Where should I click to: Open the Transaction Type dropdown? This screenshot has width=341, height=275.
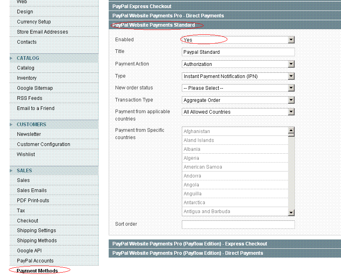click(238, 100)
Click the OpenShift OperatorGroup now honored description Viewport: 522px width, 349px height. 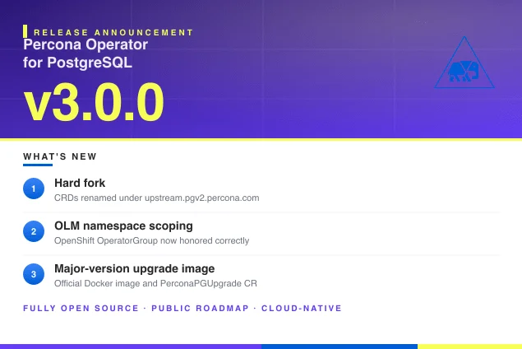tap(152, 240)
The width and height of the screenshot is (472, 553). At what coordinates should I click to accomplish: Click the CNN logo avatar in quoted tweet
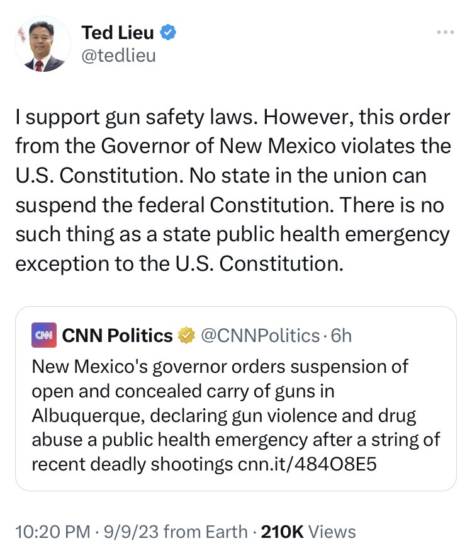(43, 336)
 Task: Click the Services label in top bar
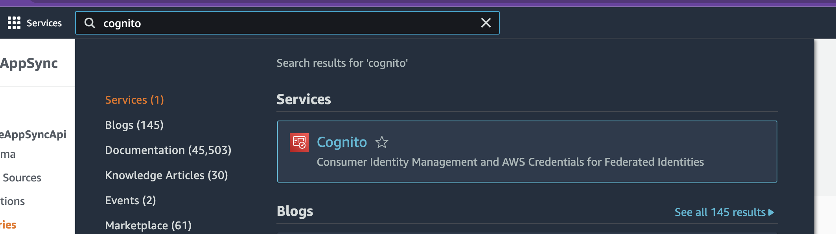44,23
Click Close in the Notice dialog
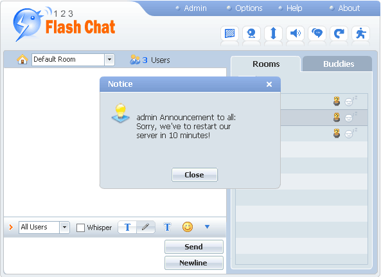Image resolution: width=381 pixels, height=277 pixels. point(195,175)
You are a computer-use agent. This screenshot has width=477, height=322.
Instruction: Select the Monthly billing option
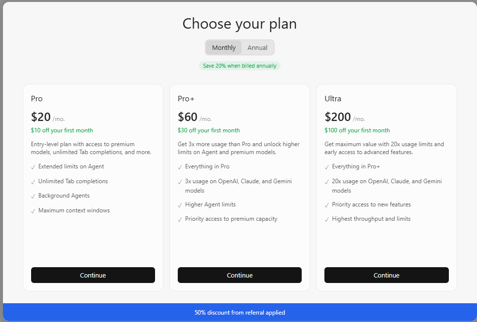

● ● ● ● ● ● ●

### What you have to do
Write the lines from the line containing "The width and" through the last line of the data out again exactly, and only those lines; pictures stay out.

### Exercise result
The width and height of the screenshot is (472, 553). At what coordinates should I click to accomplish: Click the CNN logo avatar in quoted tweet
(43, 336)
 Task: Click the Services label in top bar
44,23
Click Close in the Notice dialog
Image resolution: width=381 pixels, height=277 pixels. point(195,175)
You are a computer-use agent. This screenshot has width=477, height=322.
Instruction: Select the Monthly billing option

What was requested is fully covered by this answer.